ABOUT THIS EXERCISE:
Answer with one number only: the count of lines below that hold the word "resolution".

[Stored data]
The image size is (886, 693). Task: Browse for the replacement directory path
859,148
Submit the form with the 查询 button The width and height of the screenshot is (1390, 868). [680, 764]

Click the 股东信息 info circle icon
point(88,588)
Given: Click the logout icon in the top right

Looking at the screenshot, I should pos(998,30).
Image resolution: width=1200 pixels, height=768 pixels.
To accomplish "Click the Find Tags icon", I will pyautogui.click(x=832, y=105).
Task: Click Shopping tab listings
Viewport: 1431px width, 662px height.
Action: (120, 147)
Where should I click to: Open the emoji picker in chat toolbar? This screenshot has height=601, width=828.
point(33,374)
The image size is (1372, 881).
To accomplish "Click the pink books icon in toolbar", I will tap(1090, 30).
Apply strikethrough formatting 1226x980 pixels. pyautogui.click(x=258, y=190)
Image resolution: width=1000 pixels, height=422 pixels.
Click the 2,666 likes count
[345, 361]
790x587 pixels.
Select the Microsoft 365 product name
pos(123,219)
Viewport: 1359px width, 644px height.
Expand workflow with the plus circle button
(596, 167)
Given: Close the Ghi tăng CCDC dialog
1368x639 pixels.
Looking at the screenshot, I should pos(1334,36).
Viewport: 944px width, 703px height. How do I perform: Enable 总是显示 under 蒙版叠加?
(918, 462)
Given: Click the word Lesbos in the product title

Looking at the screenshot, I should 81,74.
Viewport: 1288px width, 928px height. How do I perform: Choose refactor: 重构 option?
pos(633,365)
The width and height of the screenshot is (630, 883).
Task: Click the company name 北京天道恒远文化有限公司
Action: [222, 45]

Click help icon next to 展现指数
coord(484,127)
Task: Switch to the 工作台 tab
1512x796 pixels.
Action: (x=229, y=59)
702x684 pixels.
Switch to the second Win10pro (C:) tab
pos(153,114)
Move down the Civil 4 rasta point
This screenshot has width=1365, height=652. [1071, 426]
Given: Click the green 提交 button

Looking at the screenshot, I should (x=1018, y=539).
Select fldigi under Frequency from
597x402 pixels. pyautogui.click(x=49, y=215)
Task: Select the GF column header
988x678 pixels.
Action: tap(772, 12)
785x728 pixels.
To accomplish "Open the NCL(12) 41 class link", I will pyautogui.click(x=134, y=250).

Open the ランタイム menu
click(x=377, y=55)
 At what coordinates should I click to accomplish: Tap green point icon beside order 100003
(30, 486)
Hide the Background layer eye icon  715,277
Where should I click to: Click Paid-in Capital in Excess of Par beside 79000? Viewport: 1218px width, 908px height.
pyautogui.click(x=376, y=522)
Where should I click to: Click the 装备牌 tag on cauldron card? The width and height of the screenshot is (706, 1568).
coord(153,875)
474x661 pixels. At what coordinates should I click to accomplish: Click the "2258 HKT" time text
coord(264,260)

RESULT FOR THIS EXERCISE:
2